Although an effectual and permanent peace [with the Indians], without the expence and blood of another campaign, would be highly acceptable to the great mass of citizens of the United States, yet, such a desire ought not to slacken, but rather invigorate, every necessary preparation.
In the present state of things, the minds of the indians must be impressed with the power of the United States, as the ground work of that system of justice and mercy, which it will be the glory of the general government to administer to all the indians, within its limits.
Upon these principles, and upon the supposition, that the troops of the regular establishment will be augmented to the number of two thousand, one hundred and twenty eight non-commissioned and privates, and that two thousand levies will be authorized, with such auxiliary mounted militia as shall be heron mentioned, the following general plan is submitted for the operations of the campaign.
The great object of the campaign will be, to convince the indians of the futility of resistance, and of the absolute necessity of submitting to the justice and mercy of the United States.
That for this purpose, besides destroying their towns, and provisions, defeating their force, and capturing as many of them as possible, particularly their women and children, it will be necessary, to establish a post at the Miami village, or, some other place in its vicinity which might be proper.
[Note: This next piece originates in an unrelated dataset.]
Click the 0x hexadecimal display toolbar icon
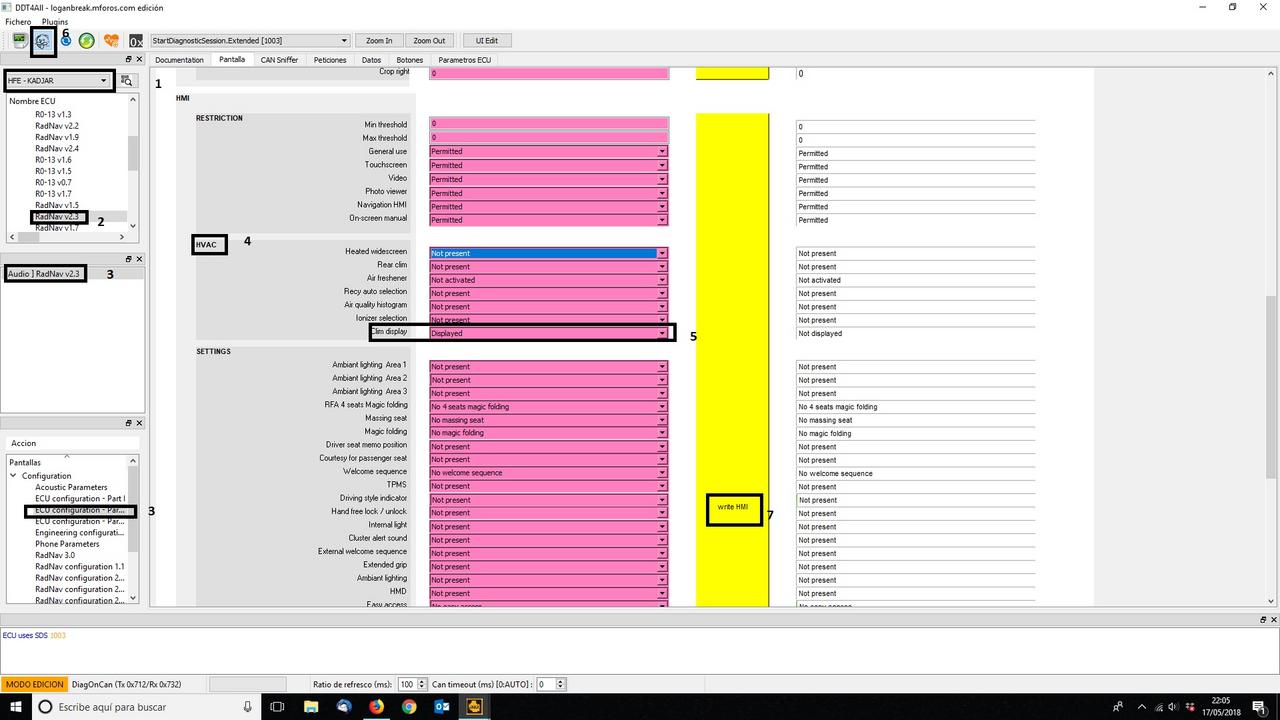Screen dimensions: 1280x720 click(x=137, y=41)
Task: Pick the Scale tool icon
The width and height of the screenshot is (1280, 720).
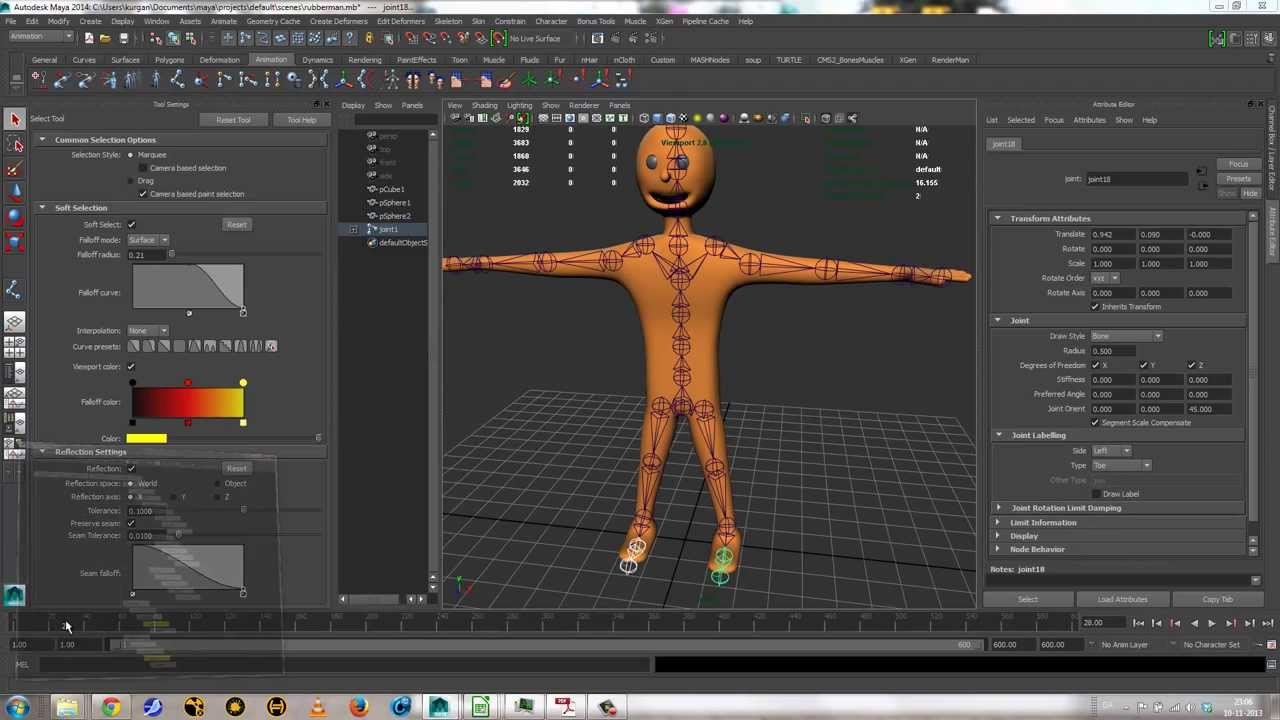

This operation, will require a force, decidedly superior to all probable combinations of the force of the indians-and, therefore, it ought not to be undertaken with less than three thousand effective troops, composed of regulars and levies, inlisted or a fixed term, not to expire, before the 30th of November, unless the force of the indians
should be greatly wasted by the desultory operations herein mentioned.